В тот день нациста — лидера Националистической оппозиции, доктора Артура Зейсс-Инкварта, назначили министром внутренних дел Австрии, и важность берхтесгаденской встречи между Гитлером и Шушнигом стала очевидна миру.
Эта встреча прошла 12 февраля и сначала преподносилась в Австрии как знак более сердечных отношений между двумя странами. Только позже стало понятно, что в «дружеской беседе» Гитлер потребовал от Шушнига поставить нацистских министров во главе австрийской полиции, армии и финансовой сферы и угрожал: «Или вы выполните мои требования в три дня, или я прикажу ввести войска в Австрию»
[961]. 15 февраля в The Times сообщалось:
Если предложение герра Гитлера назначить доктора фон Зейсс-Инкварта министром внутренних дел Австрии с контролем над австрийской полицией будет принято, то в антинацистком ракурсе Австрии это будет означать, что в ближайшее время на карте Европы появятся слова finis Austriae
[962].
На следующий день газеты сухо прокомментировали тот факт, что сразу после принятия министерской присяги Зейсс-Инкварт уехал из Вены в Берлин: «То, что первый шаг министра внутренних дел — посетить иностранную страну, явно указывает на необычную ситуацию, в которой оказалась Австрия после встречи Гитлера и Шушнига»
[963].
Следующие несколько недель Витгенштейн внимательно следил за ходом событий. Каждый вечер он спрашивал Друри: «Есть новости?» — и Друри рассказывал, о чем в тот день писали газеты. Читая воспоминания Друри, задаешь себе вопрос, какие же он читал газеты, если у него сложилось такое странное мнение о периоде, предшествовавшем аншлюсу. Он пишет, как вечером 10 марта сказал Витгенштейну, что все газеты сообщают — Гитлер готов к вторжению в Австрию. Тот ответил с душераздирающей наивностью: «Вздорные слухи. Гитлеру не нужна Австрия. Австрия для него совершенно бесполезна»
[964]. На следующий вечер Друри сообщил, что Гитлер действительно вторгся в Австрию. Он спросил Витгенштейна, не угрожает ли его сестрам опасность. И снова Витгенштейн ответил с невероятной беззаботностью: «Их слишком уважают, никто не осмелится их тронуть».
Можно подумать, что Витгенштейн забыл о прочитанном в газетах 16 февраля — что он ничего не знал об угрозе, стоящей перед Австрией, совершенно не понимал природы нацистского режима, а безопасность семьи его не беспокоила.

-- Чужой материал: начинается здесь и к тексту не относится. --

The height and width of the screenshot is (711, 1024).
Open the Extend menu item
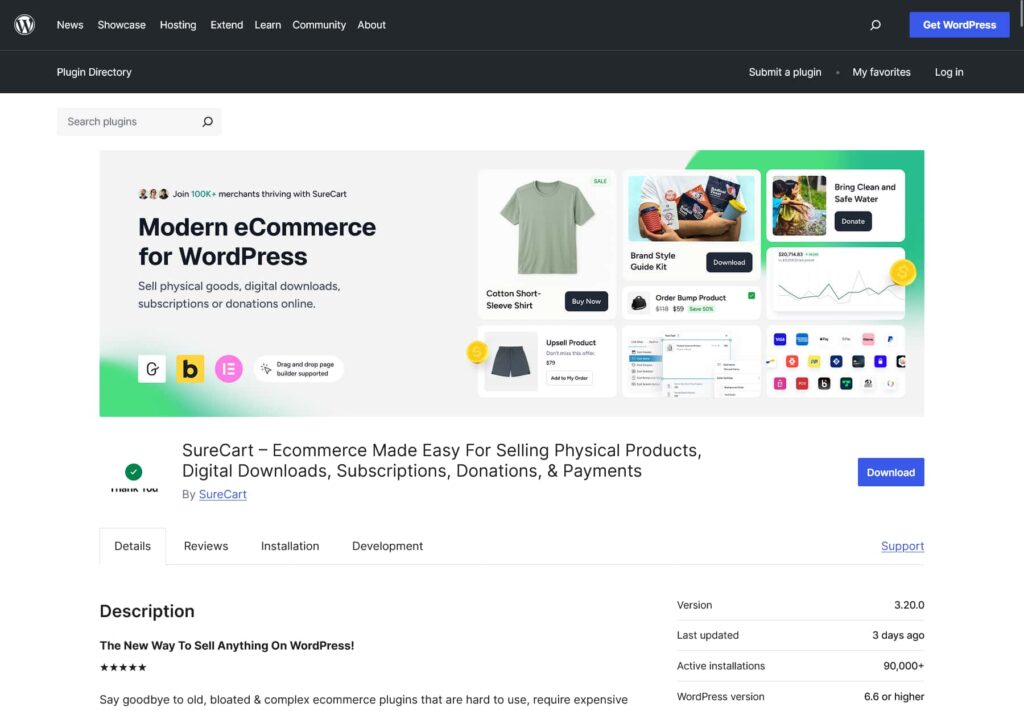226,25
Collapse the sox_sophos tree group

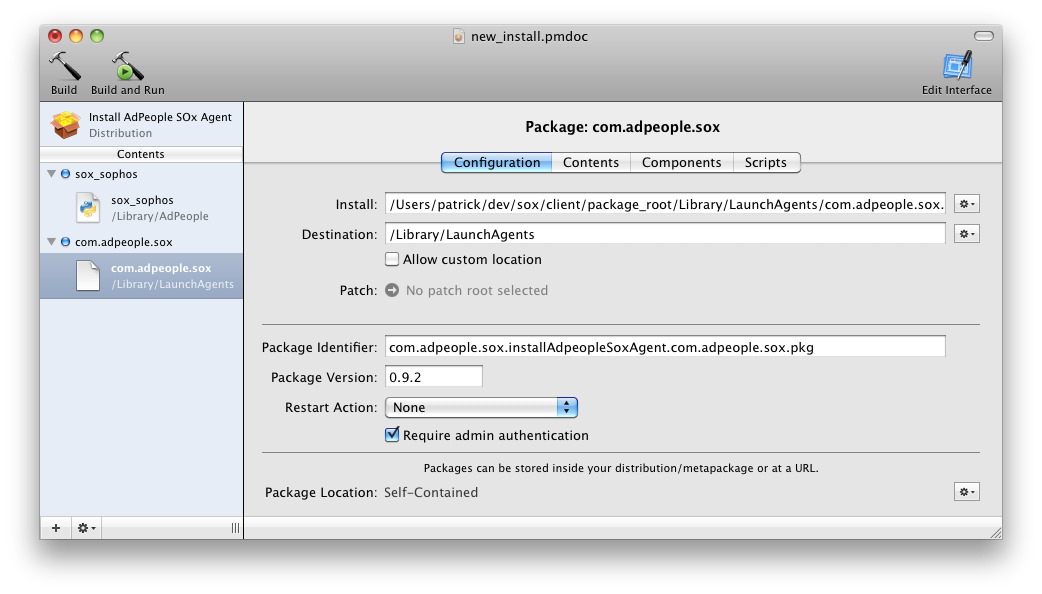(x=51, y=173)
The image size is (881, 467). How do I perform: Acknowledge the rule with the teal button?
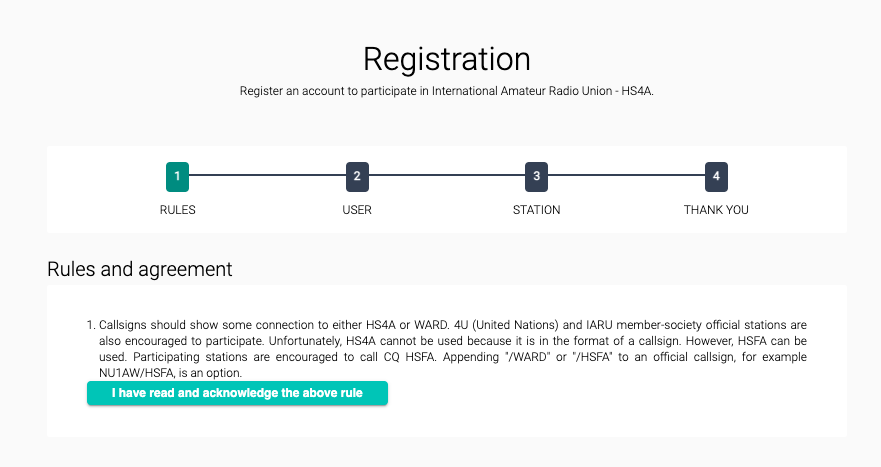237,393
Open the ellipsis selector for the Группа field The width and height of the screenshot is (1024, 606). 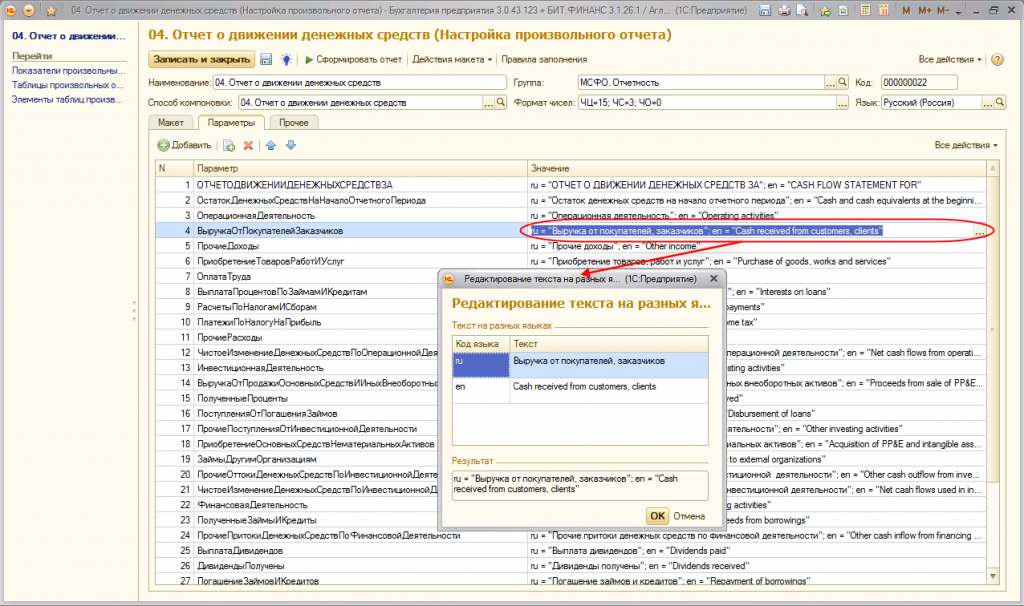(x=829, y=82)
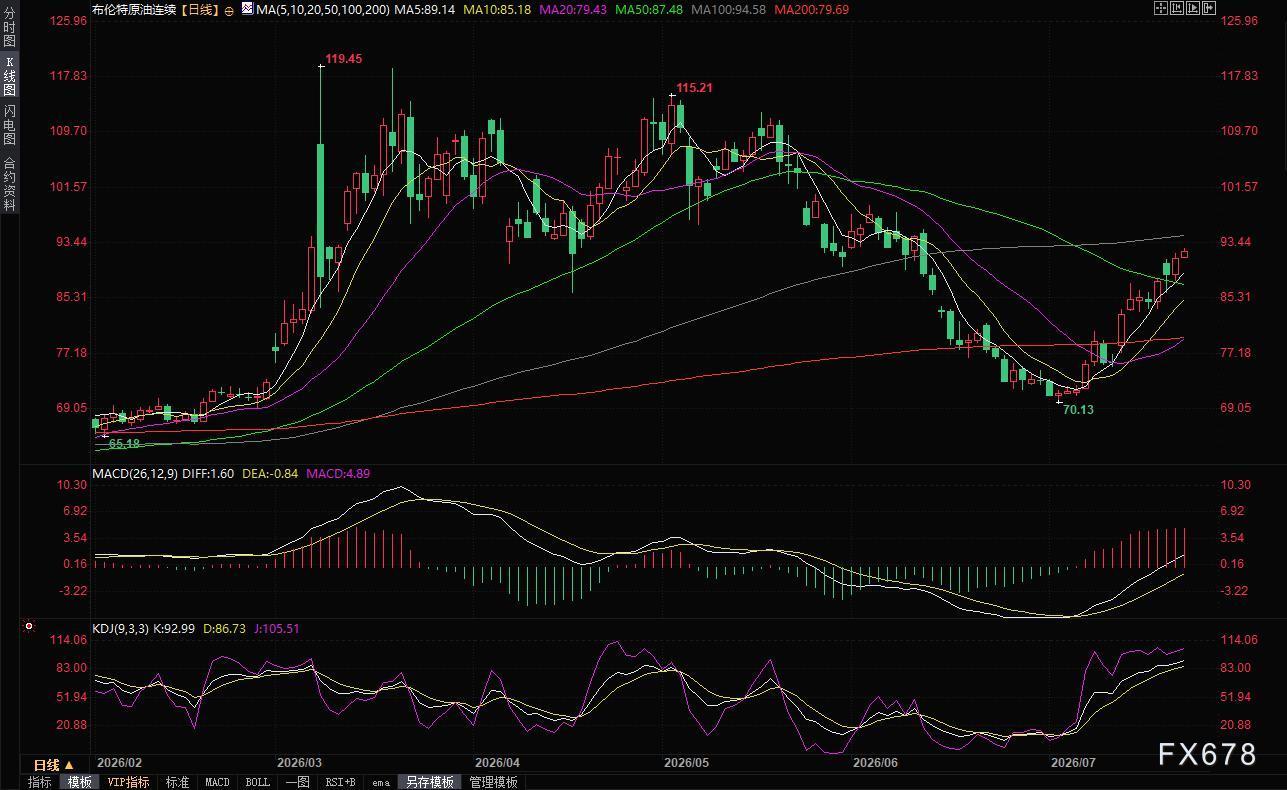This screenshot has width=1287, height=790.
Task: Click the jump-to-start chart icon
Action: coord(1177,8)
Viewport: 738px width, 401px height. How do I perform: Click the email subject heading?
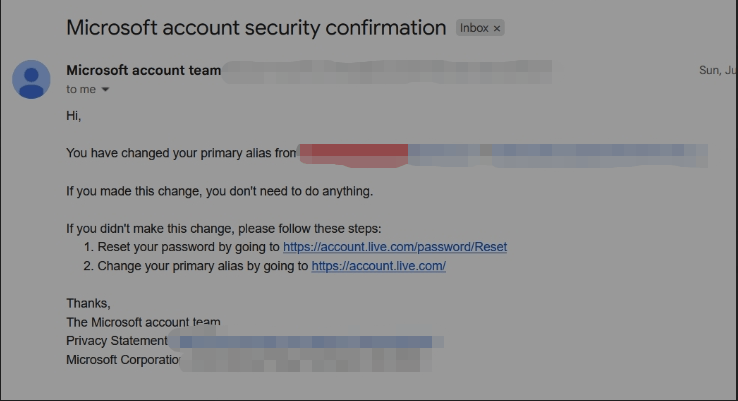[256, 28]
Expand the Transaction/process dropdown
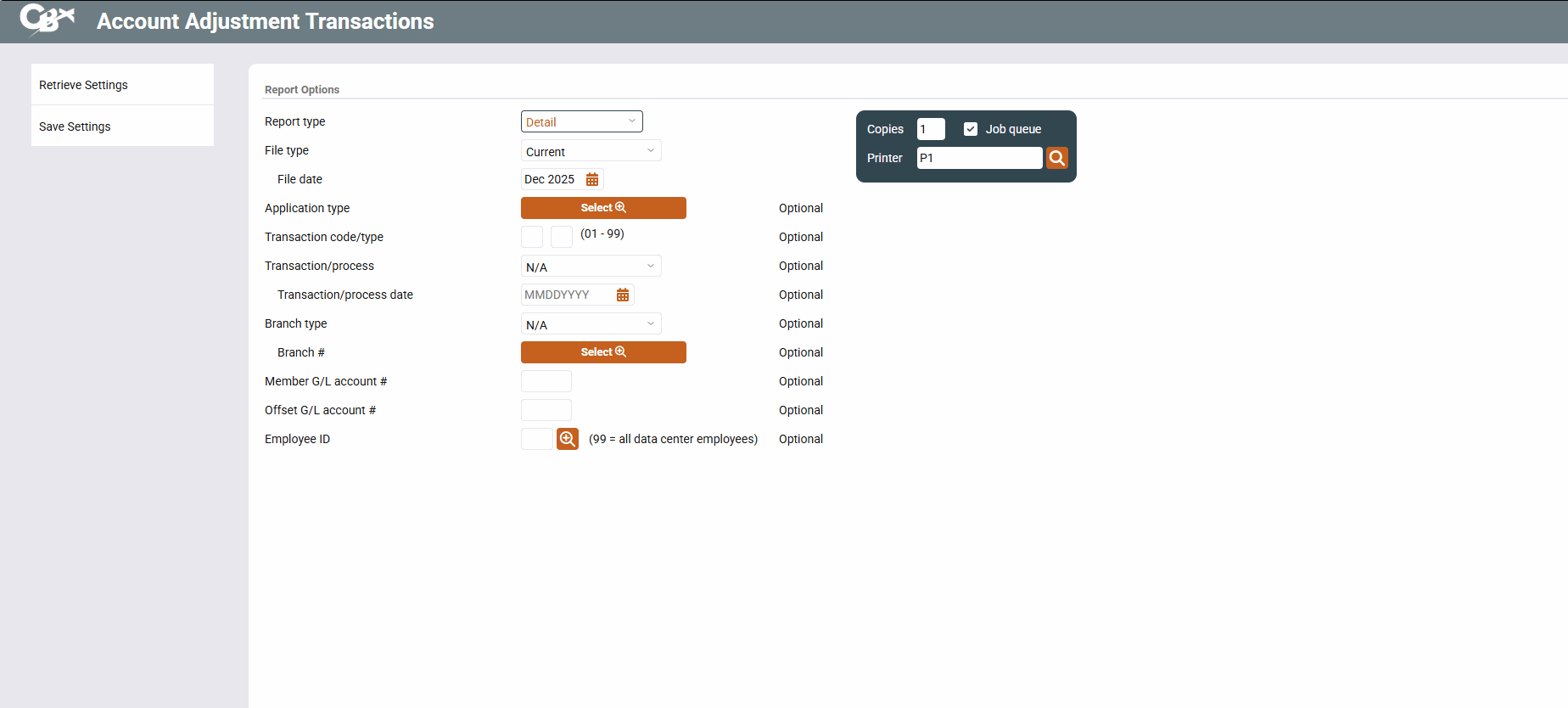1568x708 pixels. (591, 267)
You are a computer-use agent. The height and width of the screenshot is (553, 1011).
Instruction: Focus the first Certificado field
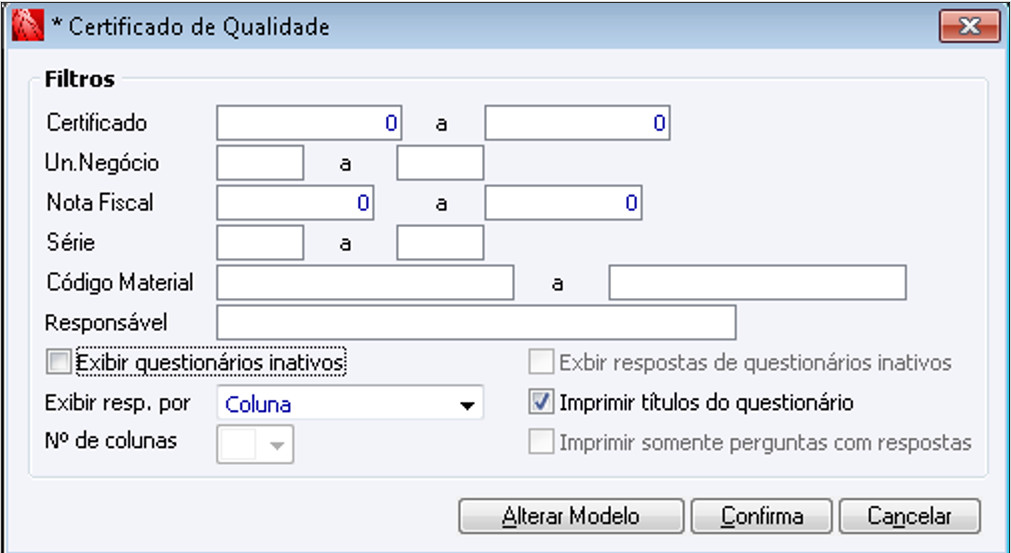(x=309, y=123)
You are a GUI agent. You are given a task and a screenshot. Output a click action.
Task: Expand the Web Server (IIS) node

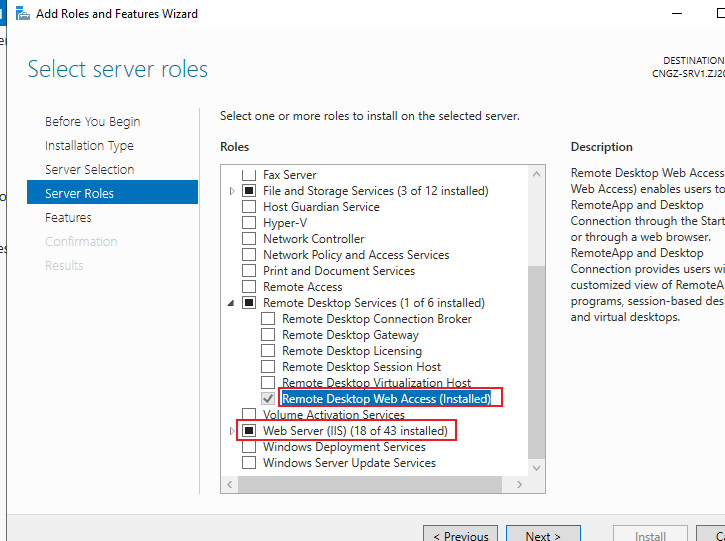click(232, 431)
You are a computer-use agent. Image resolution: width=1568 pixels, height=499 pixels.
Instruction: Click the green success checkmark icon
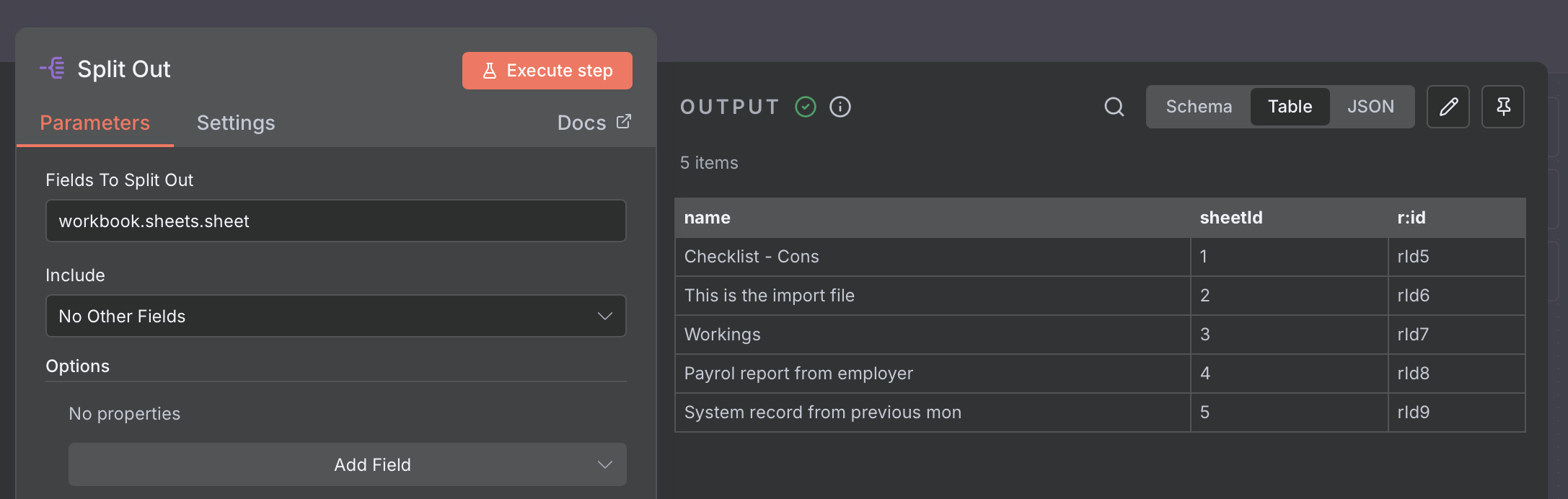805,107
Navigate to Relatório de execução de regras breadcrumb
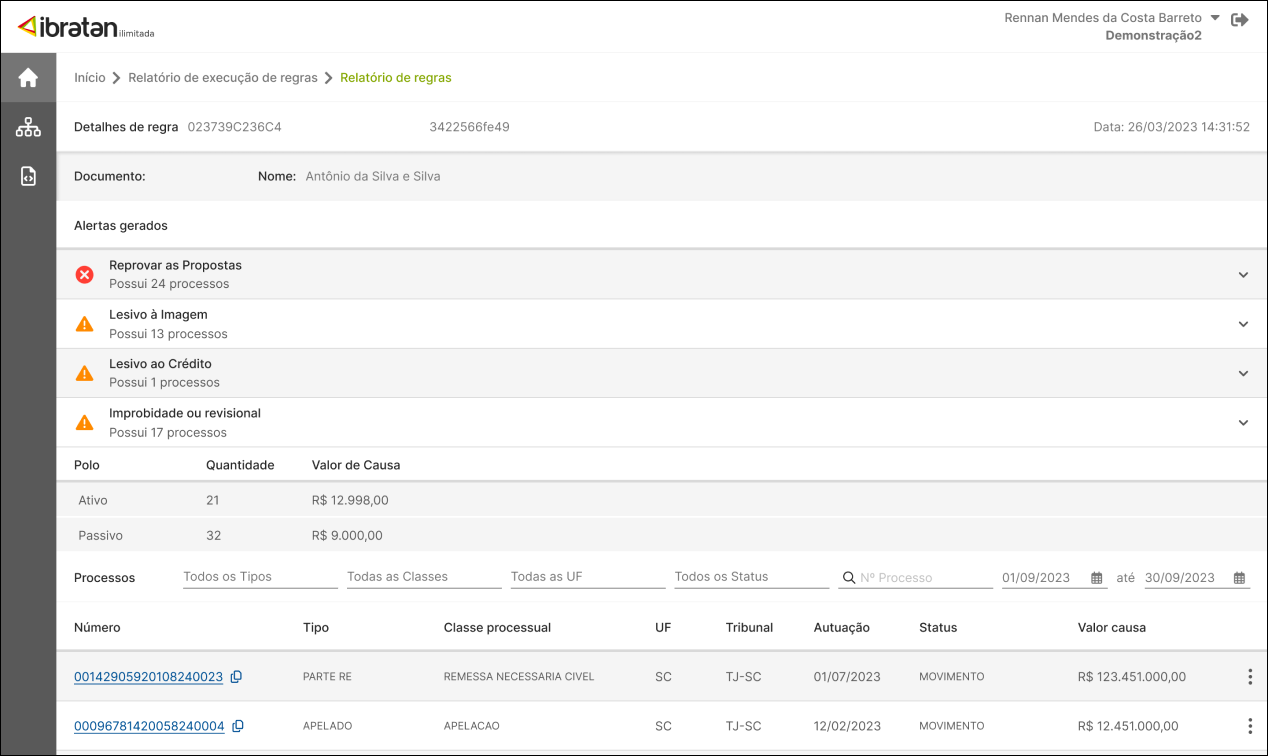This screenshot has width=1268, height=756. [222, 78]
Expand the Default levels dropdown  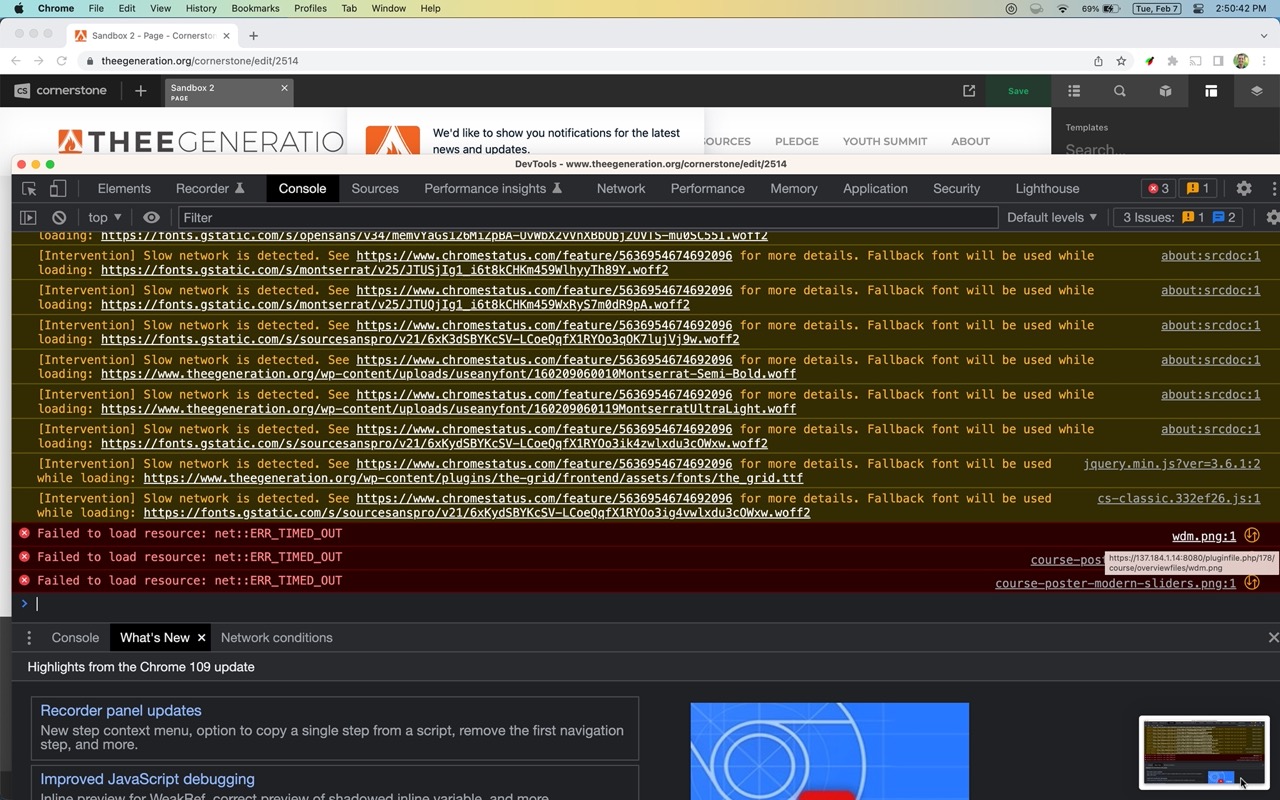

Все это заведомо ложно, и мы можем только предположить, что так он успокаивал Друри, не желая его тревожить. Друри принимал ответы Витгенштейна за чистую монету, что говорит скорее о его беспрекословном доверии к Витгенштейну и его политической наивности. Вероятно, Витгенштейн, который стремился разграничивать дружеские отношения, не считал, что такие дела стоит обсуждать с Друри. С Друри он обсуждал религиозные вопросы; это на Кейнса, Сраффу и Паттисона он полагался при обсуждении политических и мировых дел.
Однако даже сама по себе — то есть, ничего не добавляя к нашим знаниям или подозрениям о том, насколько Витгенштейн осознавал, что происходит, — история Друри несколько озадачивает. Потому что если он рассказывал Витгенштейну новости каждый вечер, то он наверняка, например, рассказал бы ему 9 марта, что Шушниг объявил о проведении плебисцита, на котором австрийцы должны были голосовать за или против независимости Австрии. Это объявление заставило Гитлера на следующий день выдвинуть свои войска к австрийской границе. Итак, если Витгенштейн в ответ на эти последние новости отказался признать, что Гитлеру нужна Австрия, то в чем, он (или Друри) думал, был смысл плебисцита Шушнига? Почему независимость Австрии нуждалась в подтверждении? Независимость от кого?